Les États-Unis soutiennent le vote contre l’esclavage, pas les réparations
Des États africains multiplient leurs demandes de reconnaissance des responsabilités historiques et d’indemnisation, mettant en lumière des divergences marquées au sein de l’Organisation des Nations unies sur la façon d’aborder l’héritage de l’esclavage tout en tenant compte des priorités internationales actuelles.

Dans une communication diffusée par la mission des États-Unis auprès de l’ONU, Washington a inscrit sa prise de position dans une ligne politique plus générale menée sous la présidence de Donald Trump, appelant à un recentrage sur ce qu’elle considère comme la mission première de l’organisation : maintenir la paix mondiale et traiter les conflits en cours.
La mission américaine a estimé que l’ONU avait élargi son champ d’action au-delà de son mandat central, citant notamment des dossiers comme le changement climatique et les initiatives de justice historique comme exemples d’un éloignement des préoccupations immédiates en matière de sécurité. Elle a par ailleurs souligné que le trafic et l’asservissement d’êtres humains demeurent des problèmes contemporains réels et a dit soutenir les efforts visant à les combattre.
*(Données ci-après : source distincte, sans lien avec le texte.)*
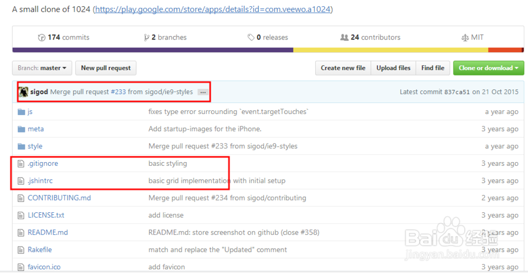The width and height of the screenshot is (528, 273).
Task: Expand commit message ellipsis button
Action: (203, 92)
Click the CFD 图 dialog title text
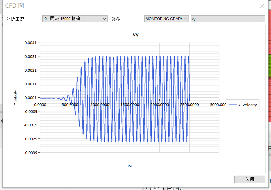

Les États-Unis jugent la demande de réparations contre-productive
Au cœur du différend figure une résolution portant sur la traite transatlantique des esclaves, entre le XVe et le XIXe siècle, qui réclame une forme de réparation pour les descendants des personnes réduites en esclavage.
Tout en reconnaissant la gravité historique de l’esclavage, la mission américaine a considéré que le texte manquait de précision et d’éléments concrets pour sa mise en œuvre, exprimant des réserves sur la capacité d’un tel débat à produire des solutions tangibles aux enjeux mondiaux contemporains.
Le Ghana s’est distingué parmi les pays africains en soutenant fermement l’appel aux réparations. Sous la présidence de Mahama, le pays a intensifié ses actions diplomatiques, mobilisé la diaspora et organisé des forums de haut niveau afin de chercher un accord sur l’indemnisation et la responsabilité historique.